The members of The Church of Jesus Christ of Latter-day Saints want to be able to "go anywhere in the world to testify to what we believe, and not to be persecuted or threatened because of our position on Jesus Christ, "Mr. Russell Ballard, acting president of the Quorum of the Twelve Apostles, told reporters after his exchange with Pence. "Everyone should have the same opportunity."

They did not talk about countries like mainland China and Russia, where open proselytism is banned, said Ballard, but they mentioned "the vast expanse of the church around the world, where we have missionaries scattered around the world, trying to share our religious beliefs. " . "

The vice president, an evangelical Christian, shares this missionary view, said 90-year-old Ballard. This is an important concern.

He used "this little trilogy – faith, family and freedom," said Apostle Ronald A. Rasband, who joined Ballard at the meeting. "We told him it would be ok in Utah."

Rasband added that Latter-day Saints must "make themselves heard" on religious freedom "in the public square and on social media."

But they must not be alone in these actions, he said. "We have to be in a chorus, not soloists. … We need all believers to speak together. "

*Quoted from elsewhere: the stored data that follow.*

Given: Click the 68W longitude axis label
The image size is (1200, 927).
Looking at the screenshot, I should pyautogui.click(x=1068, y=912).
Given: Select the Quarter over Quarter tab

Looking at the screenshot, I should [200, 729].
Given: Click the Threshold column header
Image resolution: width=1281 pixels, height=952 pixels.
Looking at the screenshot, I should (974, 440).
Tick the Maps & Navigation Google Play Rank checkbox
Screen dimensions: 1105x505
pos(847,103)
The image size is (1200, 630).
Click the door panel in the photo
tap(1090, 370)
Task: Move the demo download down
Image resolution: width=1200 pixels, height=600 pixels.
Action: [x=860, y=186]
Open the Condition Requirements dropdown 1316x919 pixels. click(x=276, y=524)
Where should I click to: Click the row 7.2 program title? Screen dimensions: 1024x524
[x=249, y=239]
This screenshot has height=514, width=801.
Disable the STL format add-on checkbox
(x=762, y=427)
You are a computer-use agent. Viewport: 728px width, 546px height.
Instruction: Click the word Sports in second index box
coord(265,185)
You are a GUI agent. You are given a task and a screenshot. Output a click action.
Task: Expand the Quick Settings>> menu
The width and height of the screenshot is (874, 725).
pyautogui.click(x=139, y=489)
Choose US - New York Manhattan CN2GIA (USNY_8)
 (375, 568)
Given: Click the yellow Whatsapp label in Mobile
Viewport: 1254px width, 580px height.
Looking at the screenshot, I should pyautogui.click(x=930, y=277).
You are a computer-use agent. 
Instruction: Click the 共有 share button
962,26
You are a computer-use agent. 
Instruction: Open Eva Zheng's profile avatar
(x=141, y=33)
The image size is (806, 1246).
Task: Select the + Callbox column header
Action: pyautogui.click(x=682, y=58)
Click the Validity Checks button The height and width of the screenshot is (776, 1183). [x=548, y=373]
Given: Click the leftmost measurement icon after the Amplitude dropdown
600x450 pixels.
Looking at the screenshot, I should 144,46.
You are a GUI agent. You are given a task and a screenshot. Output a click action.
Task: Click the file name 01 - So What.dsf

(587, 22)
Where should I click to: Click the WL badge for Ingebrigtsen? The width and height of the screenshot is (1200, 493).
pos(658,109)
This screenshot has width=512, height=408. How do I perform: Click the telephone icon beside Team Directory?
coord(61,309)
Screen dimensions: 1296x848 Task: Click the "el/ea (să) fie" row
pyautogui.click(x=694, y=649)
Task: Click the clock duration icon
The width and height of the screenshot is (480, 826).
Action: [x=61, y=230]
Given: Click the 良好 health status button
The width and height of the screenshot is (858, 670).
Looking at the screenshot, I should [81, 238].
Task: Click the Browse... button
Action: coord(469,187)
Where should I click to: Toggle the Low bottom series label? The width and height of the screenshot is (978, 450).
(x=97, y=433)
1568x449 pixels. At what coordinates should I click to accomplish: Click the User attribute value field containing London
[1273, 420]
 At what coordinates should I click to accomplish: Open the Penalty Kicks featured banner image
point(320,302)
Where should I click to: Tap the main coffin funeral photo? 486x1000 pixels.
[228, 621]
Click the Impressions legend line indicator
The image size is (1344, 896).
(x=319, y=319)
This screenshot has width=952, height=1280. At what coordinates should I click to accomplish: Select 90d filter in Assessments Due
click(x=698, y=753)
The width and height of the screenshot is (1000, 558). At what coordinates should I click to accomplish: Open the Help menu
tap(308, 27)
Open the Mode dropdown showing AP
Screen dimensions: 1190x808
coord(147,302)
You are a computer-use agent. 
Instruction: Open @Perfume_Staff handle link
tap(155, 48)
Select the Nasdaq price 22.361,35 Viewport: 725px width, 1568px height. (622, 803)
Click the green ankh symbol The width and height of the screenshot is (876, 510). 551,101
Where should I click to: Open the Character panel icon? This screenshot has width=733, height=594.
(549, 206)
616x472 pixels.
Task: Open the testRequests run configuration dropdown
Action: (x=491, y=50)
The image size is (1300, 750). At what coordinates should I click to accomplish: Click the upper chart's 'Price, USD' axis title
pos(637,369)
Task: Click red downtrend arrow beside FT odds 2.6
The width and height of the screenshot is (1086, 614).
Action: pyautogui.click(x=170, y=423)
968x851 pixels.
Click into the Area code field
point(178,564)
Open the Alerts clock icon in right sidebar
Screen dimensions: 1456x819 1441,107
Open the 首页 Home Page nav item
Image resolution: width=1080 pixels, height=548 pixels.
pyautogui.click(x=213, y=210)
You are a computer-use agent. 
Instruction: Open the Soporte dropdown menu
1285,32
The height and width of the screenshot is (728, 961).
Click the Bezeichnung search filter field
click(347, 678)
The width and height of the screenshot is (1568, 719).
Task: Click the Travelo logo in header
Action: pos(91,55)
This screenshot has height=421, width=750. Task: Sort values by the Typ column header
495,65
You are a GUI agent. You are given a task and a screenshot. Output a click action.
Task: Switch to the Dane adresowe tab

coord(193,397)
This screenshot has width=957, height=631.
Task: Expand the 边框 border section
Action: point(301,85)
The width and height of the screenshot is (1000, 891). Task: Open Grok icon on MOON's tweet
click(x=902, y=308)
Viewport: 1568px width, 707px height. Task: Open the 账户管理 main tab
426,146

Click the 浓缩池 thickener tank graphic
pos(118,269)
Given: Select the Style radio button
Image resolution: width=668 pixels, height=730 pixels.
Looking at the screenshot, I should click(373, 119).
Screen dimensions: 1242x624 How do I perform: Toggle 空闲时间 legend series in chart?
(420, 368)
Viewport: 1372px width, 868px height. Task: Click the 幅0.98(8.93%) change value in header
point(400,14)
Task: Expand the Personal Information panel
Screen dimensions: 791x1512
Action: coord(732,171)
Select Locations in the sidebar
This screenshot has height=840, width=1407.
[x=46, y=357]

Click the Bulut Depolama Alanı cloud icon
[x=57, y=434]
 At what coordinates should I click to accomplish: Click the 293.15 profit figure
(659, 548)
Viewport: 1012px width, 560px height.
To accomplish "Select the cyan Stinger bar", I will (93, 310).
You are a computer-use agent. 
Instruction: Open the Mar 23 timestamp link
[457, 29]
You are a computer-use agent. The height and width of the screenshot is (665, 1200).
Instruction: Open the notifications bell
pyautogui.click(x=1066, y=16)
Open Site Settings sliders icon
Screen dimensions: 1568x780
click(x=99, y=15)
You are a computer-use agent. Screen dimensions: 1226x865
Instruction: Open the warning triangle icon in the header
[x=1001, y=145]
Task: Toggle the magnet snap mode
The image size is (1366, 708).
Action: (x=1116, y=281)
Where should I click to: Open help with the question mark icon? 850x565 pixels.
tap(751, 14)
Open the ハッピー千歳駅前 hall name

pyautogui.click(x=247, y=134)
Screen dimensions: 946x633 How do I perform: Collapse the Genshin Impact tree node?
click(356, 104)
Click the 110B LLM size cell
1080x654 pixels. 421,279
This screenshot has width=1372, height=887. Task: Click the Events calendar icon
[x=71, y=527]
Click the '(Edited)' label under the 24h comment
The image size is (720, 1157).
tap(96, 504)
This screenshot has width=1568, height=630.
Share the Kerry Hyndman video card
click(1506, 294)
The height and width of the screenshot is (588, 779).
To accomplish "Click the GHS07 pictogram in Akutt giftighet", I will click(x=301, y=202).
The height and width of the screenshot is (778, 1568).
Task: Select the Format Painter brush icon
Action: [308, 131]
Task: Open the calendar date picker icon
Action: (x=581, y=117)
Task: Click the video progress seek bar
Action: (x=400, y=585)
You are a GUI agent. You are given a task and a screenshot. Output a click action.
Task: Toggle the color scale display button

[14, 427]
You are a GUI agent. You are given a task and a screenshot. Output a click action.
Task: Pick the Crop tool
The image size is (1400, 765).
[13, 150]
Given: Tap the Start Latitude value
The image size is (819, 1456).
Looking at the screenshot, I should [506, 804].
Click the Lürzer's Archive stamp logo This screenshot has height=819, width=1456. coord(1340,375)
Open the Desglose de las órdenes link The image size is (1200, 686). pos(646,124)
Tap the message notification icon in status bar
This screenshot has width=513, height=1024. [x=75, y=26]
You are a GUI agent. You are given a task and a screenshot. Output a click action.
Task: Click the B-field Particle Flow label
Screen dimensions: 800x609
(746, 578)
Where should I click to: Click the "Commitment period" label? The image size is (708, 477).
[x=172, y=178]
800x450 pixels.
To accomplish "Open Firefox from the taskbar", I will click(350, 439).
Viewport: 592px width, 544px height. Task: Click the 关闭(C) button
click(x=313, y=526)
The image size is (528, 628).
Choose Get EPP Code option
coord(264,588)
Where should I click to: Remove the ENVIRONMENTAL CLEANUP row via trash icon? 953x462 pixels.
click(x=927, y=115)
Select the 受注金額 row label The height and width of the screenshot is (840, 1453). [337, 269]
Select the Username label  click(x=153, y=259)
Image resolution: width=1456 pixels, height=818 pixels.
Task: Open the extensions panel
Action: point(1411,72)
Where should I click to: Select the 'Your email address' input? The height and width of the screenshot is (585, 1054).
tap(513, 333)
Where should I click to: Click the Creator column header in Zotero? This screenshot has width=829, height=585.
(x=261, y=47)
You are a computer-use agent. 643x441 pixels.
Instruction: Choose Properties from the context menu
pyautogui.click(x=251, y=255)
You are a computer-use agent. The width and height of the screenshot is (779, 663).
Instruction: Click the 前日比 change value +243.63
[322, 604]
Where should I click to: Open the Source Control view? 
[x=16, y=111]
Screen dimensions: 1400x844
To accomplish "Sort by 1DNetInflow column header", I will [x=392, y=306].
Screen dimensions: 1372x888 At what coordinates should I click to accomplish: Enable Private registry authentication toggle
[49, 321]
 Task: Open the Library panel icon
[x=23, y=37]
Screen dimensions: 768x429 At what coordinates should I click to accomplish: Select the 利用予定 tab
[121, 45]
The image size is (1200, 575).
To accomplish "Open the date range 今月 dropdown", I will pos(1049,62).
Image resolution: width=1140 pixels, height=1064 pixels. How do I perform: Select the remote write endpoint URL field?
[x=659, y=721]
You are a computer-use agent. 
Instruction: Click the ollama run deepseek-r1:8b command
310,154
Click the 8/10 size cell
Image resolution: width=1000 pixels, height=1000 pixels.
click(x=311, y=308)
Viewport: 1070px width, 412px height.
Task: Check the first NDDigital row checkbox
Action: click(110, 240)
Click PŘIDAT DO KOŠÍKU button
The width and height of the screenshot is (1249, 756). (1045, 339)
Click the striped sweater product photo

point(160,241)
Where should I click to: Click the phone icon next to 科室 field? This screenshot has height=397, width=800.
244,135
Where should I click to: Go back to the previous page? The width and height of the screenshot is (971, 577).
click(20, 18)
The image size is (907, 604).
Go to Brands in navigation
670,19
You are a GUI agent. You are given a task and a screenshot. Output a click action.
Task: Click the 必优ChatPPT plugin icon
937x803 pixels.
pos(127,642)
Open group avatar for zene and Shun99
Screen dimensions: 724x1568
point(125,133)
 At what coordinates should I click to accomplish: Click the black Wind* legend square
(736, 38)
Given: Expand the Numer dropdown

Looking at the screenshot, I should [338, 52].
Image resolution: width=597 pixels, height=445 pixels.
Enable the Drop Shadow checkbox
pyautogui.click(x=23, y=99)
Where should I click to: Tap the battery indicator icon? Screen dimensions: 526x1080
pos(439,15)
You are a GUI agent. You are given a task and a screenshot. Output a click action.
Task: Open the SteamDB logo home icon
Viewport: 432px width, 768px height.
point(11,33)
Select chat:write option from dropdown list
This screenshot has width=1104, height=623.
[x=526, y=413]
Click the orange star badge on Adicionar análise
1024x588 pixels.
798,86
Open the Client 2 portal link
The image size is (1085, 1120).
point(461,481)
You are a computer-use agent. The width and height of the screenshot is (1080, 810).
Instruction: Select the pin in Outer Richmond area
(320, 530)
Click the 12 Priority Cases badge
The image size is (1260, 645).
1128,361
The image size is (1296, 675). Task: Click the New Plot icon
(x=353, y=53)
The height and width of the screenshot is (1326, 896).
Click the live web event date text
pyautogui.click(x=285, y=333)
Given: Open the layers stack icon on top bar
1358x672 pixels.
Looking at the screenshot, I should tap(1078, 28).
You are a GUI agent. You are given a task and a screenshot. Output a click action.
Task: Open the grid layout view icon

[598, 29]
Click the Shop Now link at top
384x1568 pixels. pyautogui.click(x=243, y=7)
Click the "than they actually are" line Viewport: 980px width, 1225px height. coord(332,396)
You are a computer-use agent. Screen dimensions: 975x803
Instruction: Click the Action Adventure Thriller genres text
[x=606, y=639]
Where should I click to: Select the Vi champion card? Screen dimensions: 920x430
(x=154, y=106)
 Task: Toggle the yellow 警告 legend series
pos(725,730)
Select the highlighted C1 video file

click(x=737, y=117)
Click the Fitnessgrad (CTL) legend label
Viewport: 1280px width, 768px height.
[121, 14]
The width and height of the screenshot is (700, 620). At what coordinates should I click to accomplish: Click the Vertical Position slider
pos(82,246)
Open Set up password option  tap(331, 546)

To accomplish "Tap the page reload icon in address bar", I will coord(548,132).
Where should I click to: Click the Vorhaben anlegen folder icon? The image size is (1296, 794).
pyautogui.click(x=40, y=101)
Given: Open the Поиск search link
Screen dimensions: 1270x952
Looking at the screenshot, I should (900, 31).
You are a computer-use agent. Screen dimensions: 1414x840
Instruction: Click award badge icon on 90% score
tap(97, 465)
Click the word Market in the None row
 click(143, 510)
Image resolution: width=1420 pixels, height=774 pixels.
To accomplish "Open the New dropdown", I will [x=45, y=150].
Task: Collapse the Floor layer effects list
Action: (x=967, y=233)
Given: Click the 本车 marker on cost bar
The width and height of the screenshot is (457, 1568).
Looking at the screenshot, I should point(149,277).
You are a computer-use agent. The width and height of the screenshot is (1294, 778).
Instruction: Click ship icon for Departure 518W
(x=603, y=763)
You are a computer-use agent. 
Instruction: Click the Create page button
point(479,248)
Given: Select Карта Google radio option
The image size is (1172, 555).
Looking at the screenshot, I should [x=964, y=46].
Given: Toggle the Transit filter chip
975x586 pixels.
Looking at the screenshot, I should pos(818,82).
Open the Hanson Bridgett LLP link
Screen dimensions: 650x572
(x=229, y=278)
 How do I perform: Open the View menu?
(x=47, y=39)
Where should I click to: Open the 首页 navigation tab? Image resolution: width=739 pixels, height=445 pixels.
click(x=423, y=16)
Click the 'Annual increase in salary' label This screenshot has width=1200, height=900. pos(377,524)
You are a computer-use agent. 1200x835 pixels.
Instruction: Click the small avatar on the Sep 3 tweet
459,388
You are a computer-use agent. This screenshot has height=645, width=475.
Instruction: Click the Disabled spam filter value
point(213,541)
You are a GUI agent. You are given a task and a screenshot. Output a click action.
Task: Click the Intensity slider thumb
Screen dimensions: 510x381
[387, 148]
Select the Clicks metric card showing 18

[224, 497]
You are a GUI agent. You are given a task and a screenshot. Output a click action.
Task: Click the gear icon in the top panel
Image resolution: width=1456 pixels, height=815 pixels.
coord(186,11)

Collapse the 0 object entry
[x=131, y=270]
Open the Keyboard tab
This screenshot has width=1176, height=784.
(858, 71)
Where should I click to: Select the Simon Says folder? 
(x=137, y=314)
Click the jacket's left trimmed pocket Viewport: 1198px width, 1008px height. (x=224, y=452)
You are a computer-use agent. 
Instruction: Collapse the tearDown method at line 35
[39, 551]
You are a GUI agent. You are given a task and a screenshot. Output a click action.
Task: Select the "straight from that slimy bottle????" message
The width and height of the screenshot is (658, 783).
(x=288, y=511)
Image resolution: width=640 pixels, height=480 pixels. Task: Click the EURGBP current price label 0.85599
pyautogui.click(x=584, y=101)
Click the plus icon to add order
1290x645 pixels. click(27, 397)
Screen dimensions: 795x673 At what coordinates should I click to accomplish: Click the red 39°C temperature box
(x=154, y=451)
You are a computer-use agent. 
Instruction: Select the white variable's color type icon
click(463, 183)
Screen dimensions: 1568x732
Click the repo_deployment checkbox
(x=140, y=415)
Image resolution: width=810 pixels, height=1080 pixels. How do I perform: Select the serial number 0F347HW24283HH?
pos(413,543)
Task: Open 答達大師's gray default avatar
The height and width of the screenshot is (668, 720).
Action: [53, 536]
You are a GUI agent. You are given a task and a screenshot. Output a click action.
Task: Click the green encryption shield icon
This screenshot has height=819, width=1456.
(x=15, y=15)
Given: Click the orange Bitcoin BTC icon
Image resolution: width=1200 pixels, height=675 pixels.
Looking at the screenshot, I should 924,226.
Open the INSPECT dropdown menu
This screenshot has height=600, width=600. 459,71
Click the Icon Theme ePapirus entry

At the 30-minute meeting on Thursday at the Grand America Hotel in Salt Lake City, where Pence was staying during his short visit to the Beehive State, the group – which also included Jack N. Gerard, a general manager of the sixty -dix – discussed several other mutual concerns.

Pence thanked the Latter-day Saint representatives for their "significant contribution to the faith". [humanitarian] the seventy said, "We continue to help the children of the heavenly Father in every way possible."

They spoke about the economic and political crisis in Venezuela that worries the vice president, said Ballard, which also worries the leaders of Latter-day Saint worshipers.

The Utah-based faith has "a great assembly of members there," he said, "and we are doing everything in our power to ensure that they have something to eat. It's a terrible thing going on there. "

They also discussed the lack of civility of the younger generation, said Gerard, on the Internet and in society in general.

In the end, church officials told Pence that they would "pray for him," Ballard said. "We hope he's praying for us too."